French retailer Carrefour is testing a new labelling system on its products to inform customers of the environmental impact of the product.
The Eco-score will be displayed on all food products sold under national and private-label brands.
The Eco-score system has been designed by a group of independent players in the field of consumer product information, such as Yuka, Open Food Facts, Eco2 initiative.
It is open to the public and has been adopted by Carrefour without the need for modification.
The score analyses the life cycle of a product and is then able to draw conclusions on its environmental impact.
The methodology is based on the list of 15 indicators in the Agribalyse database established by the ADEME (Agencie De La Transition Ecologique).
This list is then completed by a bonus/malus system taking into account other complementary factors, such as organic origin, geographical origin, transport, packaging, among others.
Similarly to Nutri-Score, all food products are rated from A to E, with the label displayed on the packaging.
In March of this year, Belgian retailer Colruyt introduced the Eco-Score feature to its Boni Selection range via its SmartWithFood app.
Carrefour hopes the indicator will be helpful for customers choosing which products they consume on a daily basis.
This awareness-raising approach allows everyone to choose products that have a lesser impact on the environment, including products from France, in bulk or with recyclable packaging, labelled products (organic, Label Rouge), or items that limit overfishing, deforestation, etc.
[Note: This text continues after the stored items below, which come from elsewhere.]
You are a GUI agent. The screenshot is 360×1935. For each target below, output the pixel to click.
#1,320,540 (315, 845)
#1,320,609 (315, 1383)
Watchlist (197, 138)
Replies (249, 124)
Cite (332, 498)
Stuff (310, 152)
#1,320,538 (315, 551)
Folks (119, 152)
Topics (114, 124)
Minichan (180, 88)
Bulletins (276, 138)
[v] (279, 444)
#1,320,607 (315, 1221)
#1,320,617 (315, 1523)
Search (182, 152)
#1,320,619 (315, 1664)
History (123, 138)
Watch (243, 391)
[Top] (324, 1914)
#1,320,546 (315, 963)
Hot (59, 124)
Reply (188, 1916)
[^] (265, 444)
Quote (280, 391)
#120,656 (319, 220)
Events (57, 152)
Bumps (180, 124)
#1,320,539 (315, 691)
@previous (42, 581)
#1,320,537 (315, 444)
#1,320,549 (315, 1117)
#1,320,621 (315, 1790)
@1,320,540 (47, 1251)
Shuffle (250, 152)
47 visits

For example, a Carrefour wholemeal bread SKU, made with French wheat flour in a single partially recyclable packaging obtained a score of 88/100 and classified as A on Eco-score.
On the other hand, ham, made from European pork, with two packages, earned an E grade.
This experiment will allow Carrefour to analyse customer feedback and their expectations to highlight potential improvements in the calculation methodology.
The retailer hopes that other brands will join this movement by also displaying the Eco-score on their products.
In October of this year, the group plans to make the results of this experiment public.